Every lossless “compression” algorithm makes some strings shorter and other strings longer, such that the average space savings against all possible strings is neutral at best. This is a fundamental consequence of the way information works — there’s no way to losslessly map (say) 8 bits of input into 7 bits of output.
The goal of compression, then, is to make common strings shorter while making uncommon strings longer. You can think of, say, UTF-8 as a simple compression algorithm: it would take 20 bits per character to encode all Unicode code points with a fixed-width encoding, but UTF-8 takes advantage of the fact that the most commonly used characters have a lot of leading zeroes (at least in English). So the characters of the English alphabet require only 8 bits to encode, but uncommon characters require up to 32 bits.
Thus, I would expect an LLM-based compression algorithm to do well on strings that were common in its training data, and make strings that were uncommon or absent slightly longer. If it did not do that, it would not be a lossless compression algorithm.
I'm saying more that if the compression algorithm is benchmarking against "Alice in Wonderland" and has consumed the entirety of "Alice in Wonderland" in training the LLM (along with popular paragraphs and sentences quoted elsewhere), then it might do particularly well at reciting lines from that book and thus be able to compress it extremely well. I'd be more interested in seeing the compression algorithm's performance on new or unreleased works that would have no way of being training data.
As an extreme hypothetical, I could make a compression algorithm that is a table mapping an ID to an entire book and fill it with all the popular works. "Alice in Wonderland" would be replaced with a single short identifier string and achieve a ~0.001% compression ratio. An unseen work would be replaced with an <unknown> ID followed by the entire work and be slightly bigger. Then, I benchmark only the popular works and show insanely impressive results!
I have no doubt the LLM compressor would do really well on unseen works based on what you said above, but it's not a fair look at its performance to run it on works it may have been explicitly trained on.
>Every lossless “compression” algorithm makes some strings shorter and other strings longer, such that the average space savings against all possible strings is neutral at best. This is a fundamental consequence of the way information works — there’s no way to losslessly map (say) 8 bits of input into 7 bits of output.
I think I'm missing a point here.

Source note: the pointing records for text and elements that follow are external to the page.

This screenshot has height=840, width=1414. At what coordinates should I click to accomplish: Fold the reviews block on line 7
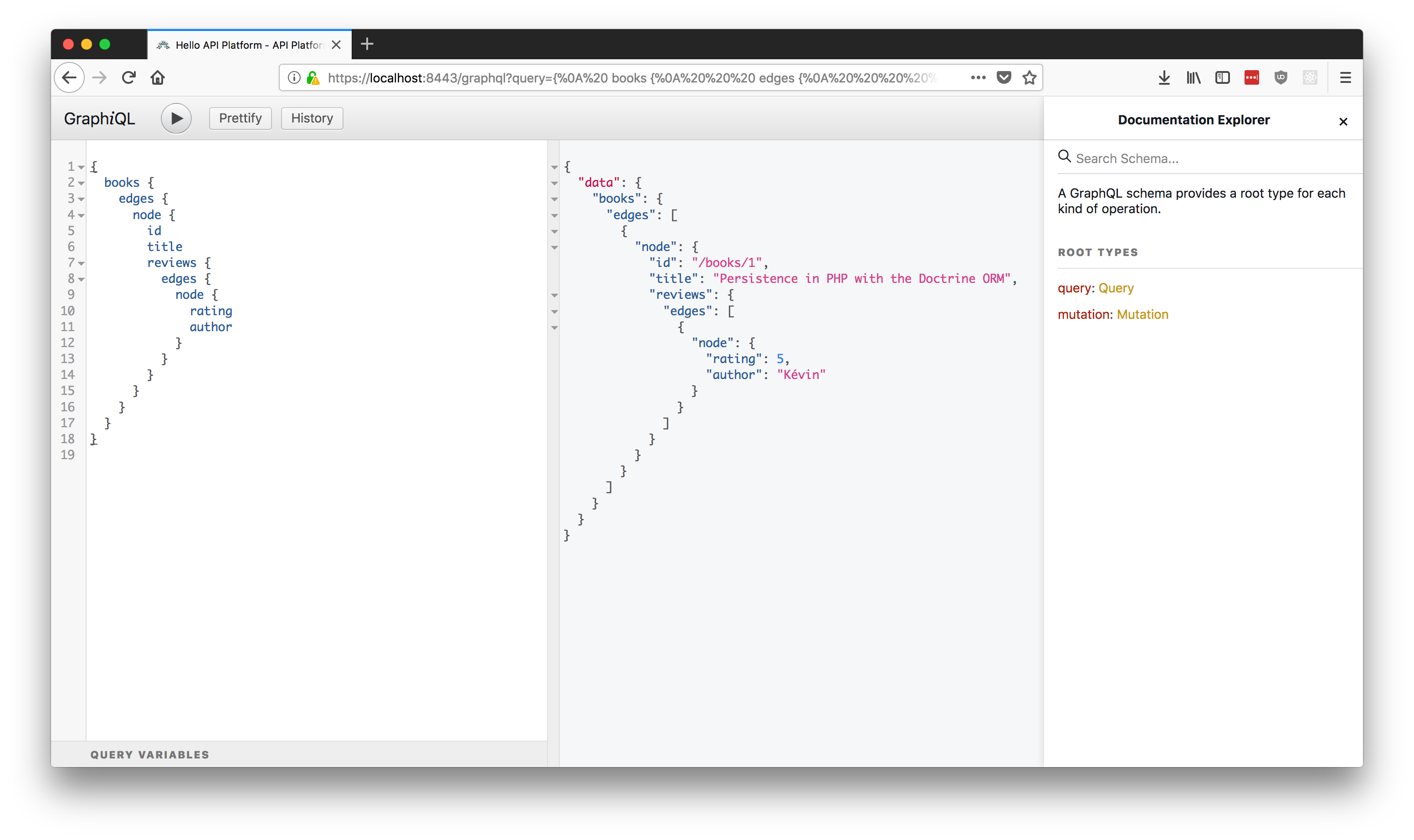point(81,263)
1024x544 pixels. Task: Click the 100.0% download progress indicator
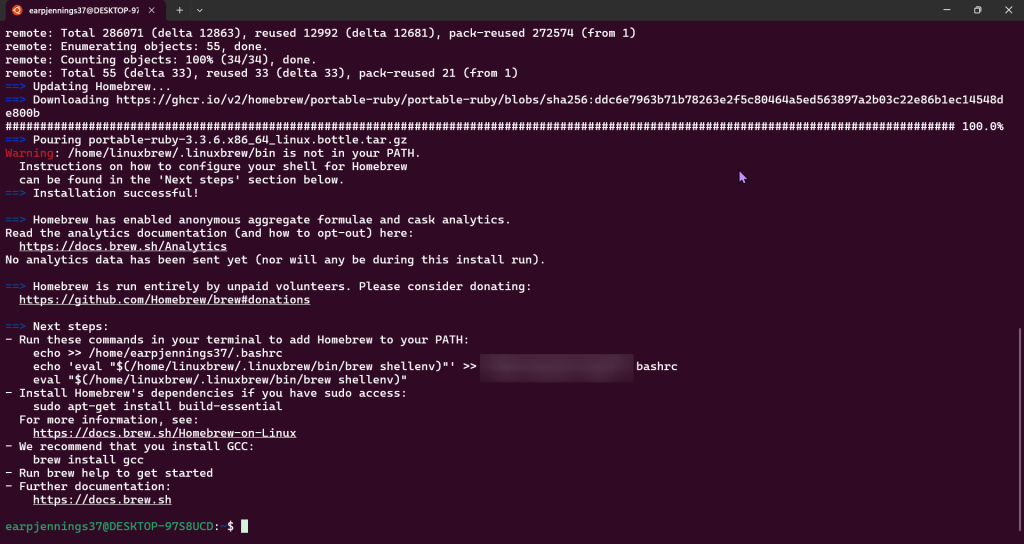tap(982, 127)
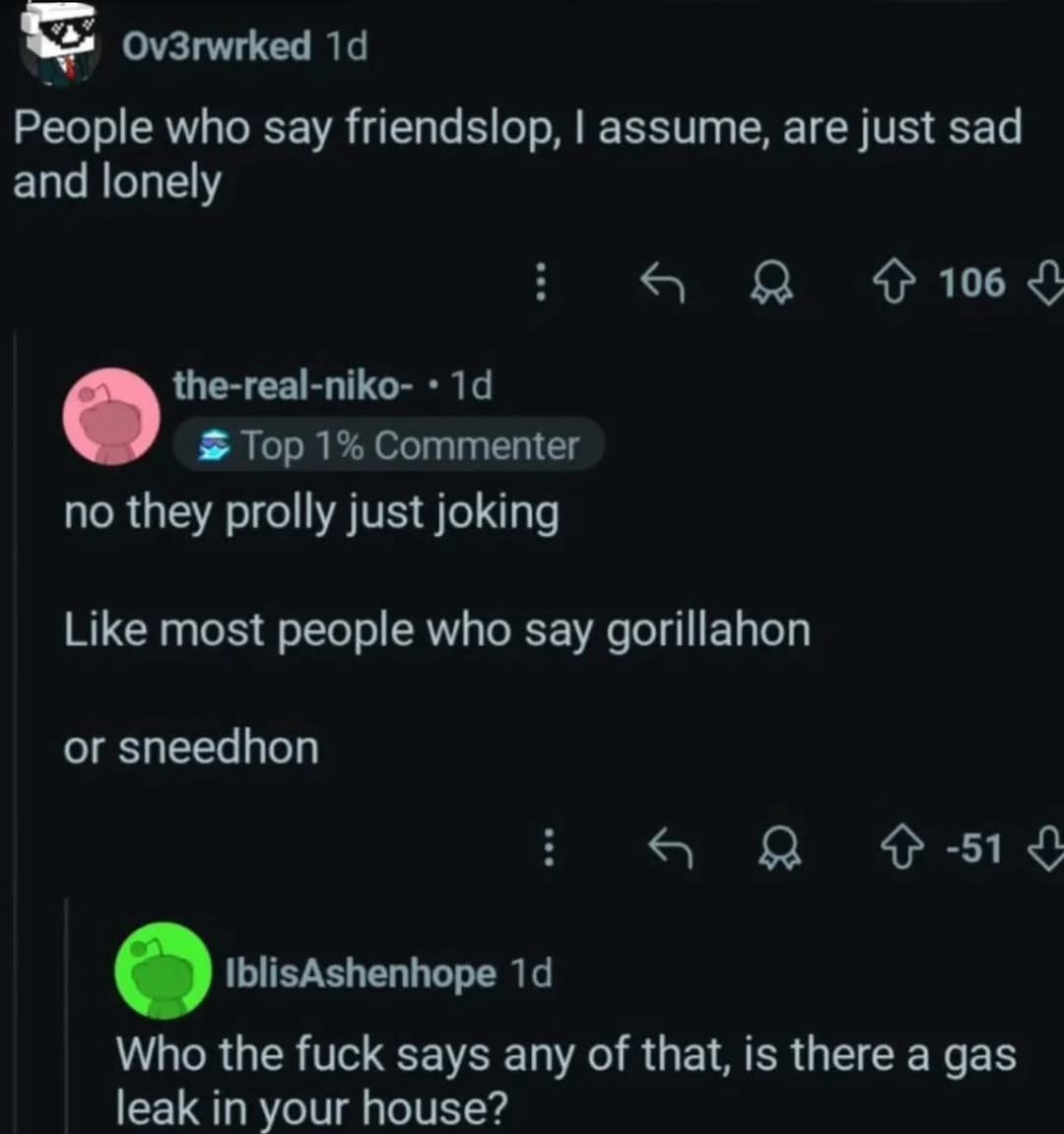Award the-real-niko-'s gorillahon comment
This screenshot has width=1064, height=1134.
coord(779,849)
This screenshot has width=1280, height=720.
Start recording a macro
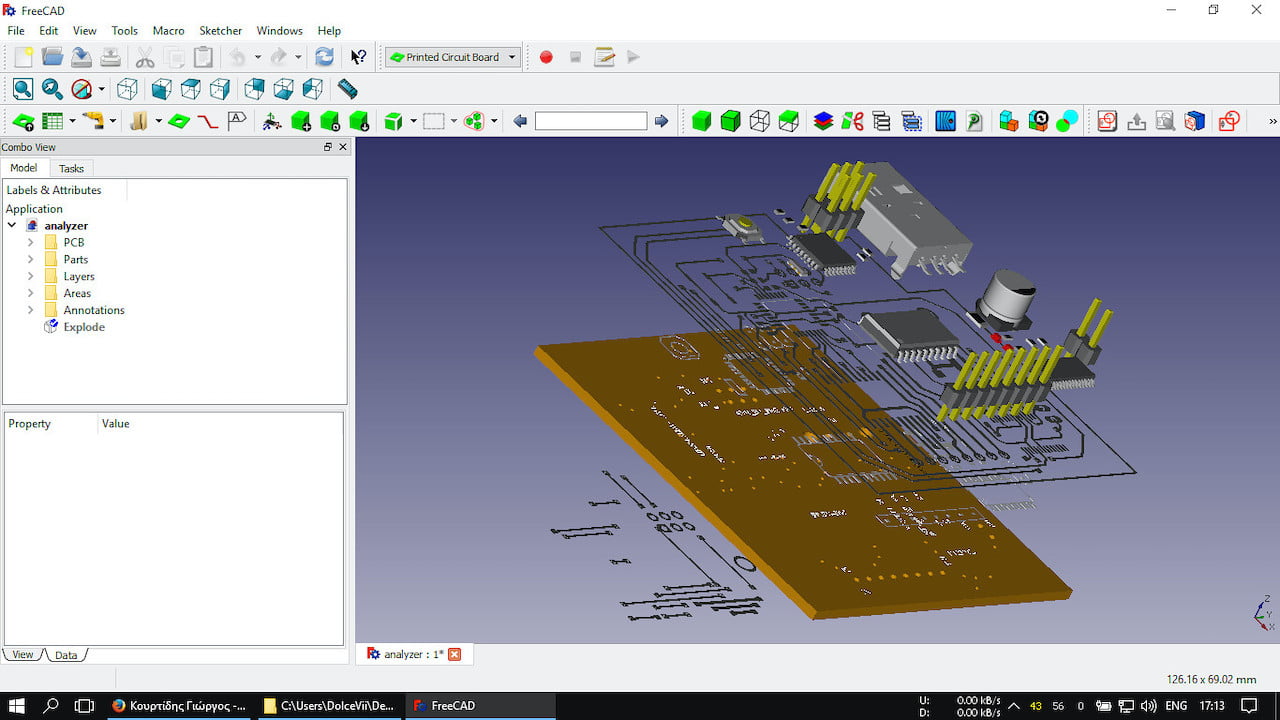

Is it a provable fact that all lossless compression algorithms are neutral at best? Or just something that occurs in the real world?
I can't think of a good example, so I'll give a trivial example to explain my thinking.
It seems to me that you could have an algorithm which did not change any text, except the sentence "Buffalo buffalo Buffalo buffalo buffalo buffalo Buffalo buffalo", which it encodes as something much shorter like "<Buffalo*8>". The algorithm would be (very marginally) better than neutral. If this is true, then surely other improvements would be possible to make a lossless algorithm with real reduction.
Then how do you encode an input of "<Buffalo*8>"?
If your answer is "I'm using characters outside the alphabet" then, there's your answer, you're wasting bits on them.
Exactly. This is id always a pitfall when benchmarking LLM based techniques. The enwiki8 dataset they use, for example, is for sure in the training data.
To know how the method performs on novel data, the authors have to come up with entirely new datasets, since anything already existing must be assumed probably contaminated.
But doesn't the size in benchmarks include the size of the binary decoder ? So the embedded trained data is accounted for (preventing a plain copy of wikipedia to be included in the decoder)
I don't think the compressed size statistics on this webpage include the size of the LLM needed to decode. Some of these inputs are only a few 100 kB -- LLMs absolutely dwarf that.
It's a transformer that trains itself on the user's input and nothing else. The problem is that for the first N megabytes of input the compression ratio is going to be really bad because the model is only just starting to figure things out. Once you get a couple GB of training data things get much better. That's why in practice grabbing a pre-trained model is more practical.